Excerto citado:
━━━━━━

Passamos naquela rua praticamente todos os dias e quase todos os dias vemos coisas a acontecer. Na Duque de Ávila ou abre mais uma padaria (Portuguesa ou do Bairro), ou fecha mais um dos restaurante saudáveis que tenta rivalizar com o McDonalds mais antigo de Lisboa.
Numa dessas passagens rápidas a caminho do metro, percebemos que mais um espaço vai mudar de ares. Num dia fecha, noutro está em obras, no seguinte abre. É certo que as coisas não acontecem a este ritmo, mas vamos acelerar o processo e passar ao que interessa. E o que interessa aqui é que no número 32 há agora um restaurante que obriga quem passa a parar. "Vejo muita gente a espreitar, a acenar com a cabeça em sinal de agrado e a arregalar os olhos quando se apercebem da ementa", conta Henrique Costa Pereira. Aqui o espanto não está num menu sem carne nem peixe, que isso já não é novidade em Lisboa. Está sim numa lista de pratos totalmente vegana, servida a preços justos, num restaurante cuja decoração e serviço estão próximos do fine dining.
É assim o The Green Affair, um espaço aberto só ao jantar (para já) e onde é possível comer coxinhas, bifes, hambúrgueres e ceviches, sem peixe nem carne na equação.

━━━━━━

Tarefas a realizar:
**A.** Enumere os pratos que, segundo o texto sobre o restaurante, se podem comer no The Green Affair.
**B.** Escreva a parte seguinte do texto sobre o restaurante, a partir da última frase apresentada.
O material que se segue provém de outra fonte.

Bloco de dados:
━━━━━━

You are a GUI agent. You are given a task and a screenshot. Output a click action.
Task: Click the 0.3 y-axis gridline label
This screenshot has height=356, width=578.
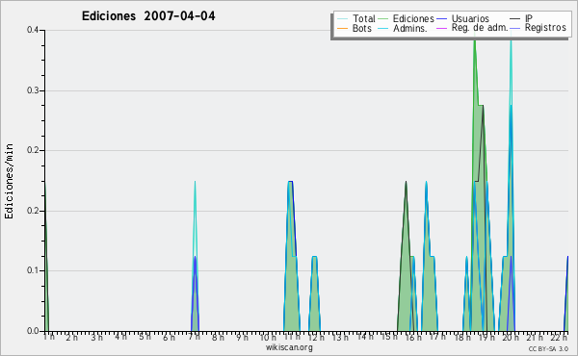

━━━━━━

Respostas por tarefa:
**A.** Coxinhas, bifes, hambúrgueres e ceviches.

**B.**
O menu, ainda que não totalmente fechado, apresenta opões que vão das entradas às sobremesas, em resultado de um mix de ideias entre os chefs que lideram a cozinha — Marco Farias e Bruno Martine —, o chef e bloguer vegano Alho Francês e o próprio Henrique que, apesar da inevitabilidade de ter que provar de tudo nos outros restaurantes que fazem parte do Grupo Alentejo, no qual trabalha como gestor de operações, diz-se "praticamente vegano". Em casa não se cozinha nada de origem animal e os filhos gémeos, de três anos, provaram no outro dia carne pela primeira vez, numa festa com poucas opções. "Não gostaram nada", admite.
E quase como um teste, vemos uma das clientes a chamar Henrique para perguntar se a cadeira onde se senta não é feita de pele. "Garanto que não, é sintético. Fiz questão que nada que cá entrasse tivesse qualquer tipo de produto de origem animal", garante. Mais descansada, a cliente segue com a refeição e nós damos início à nossa.
A carta
O menu divide-se em duas folhas: uma com comida, outra com bebida. Sim, não pense que vem aqui só para beber um chá. Também o pode fazer, mas saiba que tem disponível toda uma lista de cocktails (com e sem álcool) feitos com fruta fresca, além de vinhos que vão dos veganos aos mais habituais, assim como as cervejas, que podem ser sem glúten, artesanais ou simplesmente, de pressão.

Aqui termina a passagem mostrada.